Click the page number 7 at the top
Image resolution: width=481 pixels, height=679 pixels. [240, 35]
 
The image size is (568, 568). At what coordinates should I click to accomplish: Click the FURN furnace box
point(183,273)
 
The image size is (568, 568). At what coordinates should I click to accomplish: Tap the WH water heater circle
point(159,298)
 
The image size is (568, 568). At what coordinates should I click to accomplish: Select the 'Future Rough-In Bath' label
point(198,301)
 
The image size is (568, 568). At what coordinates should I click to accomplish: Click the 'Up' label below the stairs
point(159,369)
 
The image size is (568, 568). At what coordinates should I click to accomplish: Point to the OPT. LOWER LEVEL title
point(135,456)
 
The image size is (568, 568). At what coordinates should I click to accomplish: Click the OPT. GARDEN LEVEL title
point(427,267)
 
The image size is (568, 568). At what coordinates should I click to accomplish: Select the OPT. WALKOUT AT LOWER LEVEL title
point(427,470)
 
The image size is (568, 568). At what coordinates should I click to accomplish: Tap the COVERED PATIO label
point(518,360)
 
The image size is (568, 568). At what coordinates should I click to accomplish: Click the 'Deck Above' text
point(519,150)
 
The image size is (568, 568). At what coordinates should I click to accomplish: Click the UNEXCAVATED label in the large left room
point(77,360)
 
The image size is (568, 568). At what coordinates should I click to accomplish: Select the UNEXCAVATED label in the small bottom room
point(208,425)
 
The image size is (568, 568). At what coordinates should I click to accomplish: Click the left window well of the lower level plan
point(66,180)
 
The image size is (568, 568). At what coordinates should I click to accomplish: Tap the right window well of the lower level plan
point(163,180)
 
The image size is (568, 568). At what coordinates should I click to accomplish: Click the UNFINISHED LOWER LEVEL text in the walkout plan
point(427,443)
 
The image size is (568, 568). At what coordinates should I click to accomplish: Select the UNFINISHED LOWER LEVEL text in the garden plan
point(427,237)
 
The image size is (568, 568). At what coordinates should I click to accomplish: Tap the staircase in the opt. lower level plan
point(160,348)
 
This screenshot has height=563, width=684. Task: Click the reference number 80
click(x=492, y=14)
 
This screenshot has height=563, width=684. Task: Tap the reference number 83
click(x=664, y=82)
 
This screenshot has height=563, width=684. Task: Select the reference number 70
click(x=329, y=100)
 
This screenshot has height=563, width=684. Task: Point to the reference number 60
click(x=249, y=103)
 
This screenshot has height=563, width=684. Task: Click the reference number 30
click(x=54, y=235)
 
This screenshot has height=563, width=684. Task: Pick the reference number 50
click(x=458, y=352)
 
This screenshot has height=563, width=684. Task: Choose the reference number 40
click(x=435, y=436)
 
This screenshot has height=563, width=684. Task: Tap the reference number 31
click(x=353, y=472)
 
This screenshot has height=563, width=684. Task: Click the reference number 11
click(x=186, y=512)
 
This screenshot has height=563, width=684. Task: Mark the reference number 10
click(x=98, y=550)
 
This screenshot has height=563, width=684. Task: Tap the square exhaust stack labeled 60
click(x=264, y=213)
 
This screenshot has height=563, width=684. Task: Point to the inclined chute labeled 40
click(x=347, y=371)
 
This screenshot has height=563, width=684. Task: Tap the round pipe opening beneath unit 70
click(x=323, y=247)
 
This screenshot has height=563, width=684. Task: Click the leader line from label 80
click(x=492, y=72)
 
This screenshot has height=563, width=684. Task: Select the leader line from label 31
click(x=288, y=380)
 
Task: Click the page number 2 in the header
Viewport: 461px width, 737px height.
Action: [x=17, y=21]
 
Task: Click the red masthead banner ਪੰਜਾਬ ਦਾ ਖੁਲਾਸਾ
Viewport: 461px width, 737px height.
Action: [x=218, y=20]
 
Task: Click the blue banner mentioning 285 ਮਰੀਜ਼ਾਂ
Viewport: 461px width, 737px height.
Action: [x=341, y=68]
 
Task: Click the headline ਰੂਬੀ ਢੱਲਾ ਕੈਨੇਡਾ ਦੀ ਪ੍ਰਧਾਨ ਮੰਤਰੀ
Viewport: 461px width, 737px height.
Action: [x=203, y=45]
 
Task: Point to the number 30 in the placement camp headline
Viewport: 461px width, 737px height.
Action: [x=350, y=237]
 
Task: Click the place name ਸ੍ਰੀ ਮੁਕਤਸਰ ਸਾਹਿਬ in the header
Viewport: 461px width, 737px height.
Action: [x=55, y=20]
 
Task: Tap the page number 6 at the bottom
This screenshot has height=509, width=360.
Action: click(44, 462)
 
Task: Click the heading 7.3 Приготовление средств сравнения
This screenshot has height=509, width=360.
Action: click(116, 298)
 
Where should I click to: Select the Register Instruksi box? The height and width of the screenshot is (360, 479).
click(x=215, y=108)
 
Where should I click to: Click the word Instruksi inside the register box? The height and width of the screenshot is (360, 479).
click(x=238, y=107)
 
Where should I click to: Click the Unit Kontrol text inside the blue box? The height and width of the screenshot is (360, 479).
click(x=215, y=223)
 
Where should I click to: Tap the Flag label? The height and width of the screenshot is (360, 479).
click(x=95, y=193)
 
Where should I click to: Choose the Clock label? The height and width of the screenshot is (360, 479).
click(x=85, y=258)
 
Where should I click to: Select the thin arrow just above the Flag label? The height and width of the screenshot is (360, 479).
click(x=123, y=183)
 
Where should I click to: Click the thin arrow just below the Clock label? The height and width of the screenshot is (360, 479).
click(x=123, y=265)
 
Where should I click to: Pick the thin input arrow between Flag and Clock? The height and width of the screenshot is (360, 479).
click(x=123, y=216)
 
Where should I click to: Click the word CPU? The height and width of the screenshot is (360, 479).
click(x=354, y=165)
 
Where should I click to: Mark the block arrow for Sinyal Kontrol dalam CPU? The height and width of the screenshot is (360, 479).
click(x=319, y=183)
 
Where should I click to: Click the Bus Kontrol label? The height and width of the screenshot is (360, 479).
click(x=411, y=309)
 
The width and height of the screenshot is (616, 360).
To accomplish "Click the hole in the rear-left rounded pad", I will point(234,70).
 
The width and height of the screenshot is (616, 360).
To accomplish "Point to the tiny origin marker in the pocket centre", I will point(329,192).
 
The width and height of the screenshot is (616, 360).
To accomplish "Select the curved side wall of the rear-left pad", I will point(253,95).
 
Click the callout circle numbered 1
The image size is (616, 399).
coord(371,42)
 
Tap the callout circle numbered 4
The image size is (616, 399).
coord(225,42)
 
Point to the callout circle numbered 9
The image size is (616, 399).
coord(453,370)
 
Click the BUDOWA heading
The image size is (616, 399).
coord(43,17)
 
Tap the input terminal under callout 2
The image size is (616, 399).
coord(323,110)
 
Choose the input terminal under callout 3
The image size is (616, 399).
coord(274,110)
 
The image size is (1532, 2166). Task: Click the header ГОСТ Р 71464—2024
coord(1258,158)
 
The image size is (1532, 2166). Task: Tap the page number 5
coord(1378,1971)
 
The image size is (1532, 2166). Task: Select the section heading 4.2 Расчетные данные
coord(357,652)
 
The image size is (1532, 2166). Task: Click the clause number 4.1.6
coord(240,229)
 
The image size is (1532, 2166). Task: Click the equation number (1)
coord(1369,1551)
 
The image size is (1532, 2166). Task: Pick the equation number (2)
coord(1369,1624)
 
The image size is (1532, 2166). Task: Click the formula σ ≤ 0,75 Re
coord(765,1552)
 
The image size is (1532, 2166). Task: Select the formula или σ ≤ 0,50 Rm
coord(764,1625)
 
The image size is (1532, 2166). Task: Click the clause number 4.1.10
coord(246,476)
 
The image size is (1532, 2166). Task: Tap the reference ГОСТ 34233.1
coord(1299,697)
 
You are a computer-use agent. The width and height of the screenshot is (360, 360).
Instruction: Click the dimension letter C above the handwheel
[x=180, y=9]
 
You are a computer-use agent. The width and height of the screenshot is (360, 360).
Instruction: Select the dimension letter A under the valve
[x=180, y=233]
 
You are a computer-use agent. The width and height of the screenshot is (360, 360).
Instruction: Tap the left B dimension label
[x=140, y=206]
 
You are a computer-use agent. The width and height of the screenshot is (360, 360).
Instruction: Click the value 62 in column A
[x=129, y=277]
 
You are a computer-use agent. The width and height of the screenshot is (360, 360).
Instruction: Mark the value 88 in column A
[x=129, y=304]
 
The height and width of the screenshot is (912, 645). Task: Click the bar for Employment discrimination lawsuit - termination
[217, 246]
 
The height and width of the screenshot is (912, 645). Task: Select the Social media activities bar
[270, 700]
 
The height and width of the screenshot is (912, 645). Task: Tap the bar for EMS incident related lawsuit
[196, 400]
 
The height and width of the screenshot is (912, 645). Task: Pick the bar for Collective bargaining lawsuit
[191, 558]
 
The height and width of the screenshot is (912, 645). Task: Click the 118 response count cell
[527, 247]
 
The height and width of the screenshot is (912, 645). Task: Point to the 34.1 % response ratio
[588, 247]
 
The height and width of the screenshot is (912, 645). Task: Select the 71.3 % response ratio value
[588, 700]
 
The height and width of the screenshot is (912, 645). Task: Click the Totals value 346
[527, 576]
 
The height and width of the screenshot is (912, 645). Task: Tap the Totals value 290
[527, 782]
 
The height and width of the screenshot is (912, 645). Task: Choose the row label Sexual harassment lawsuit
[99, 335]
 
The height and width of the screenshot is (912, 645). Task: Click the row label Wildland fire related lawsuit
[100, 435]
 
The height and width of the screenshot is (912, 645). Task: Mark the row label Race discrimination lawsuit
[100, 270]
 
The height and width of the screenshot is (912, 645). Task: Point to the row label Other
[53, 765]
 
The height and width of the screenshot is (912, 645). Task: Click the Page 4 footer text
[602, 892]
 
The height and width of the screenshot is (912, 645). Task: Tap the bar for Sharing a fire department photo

→ Problem to work on
Reproduce word for word the lines of the listing, starting with the line that contains "small bottom room" and continuing through the line that contains "point(163,180)", with both of those lines included.

→ Full answer
The image size is (568, 568). At what coordinates should I click to accomplish: Select the UNEXCAVATED label in the small bottom room
point(208,425)
 
The image size is (568, 568). At what coordinates should I click to accomplish: Click the left window well of the lower level plan
point(66,180)
 
The image size is (568, 568). At what coordinates should I click to accomplish: Tap the right window well of the lower level plan
point(163,180)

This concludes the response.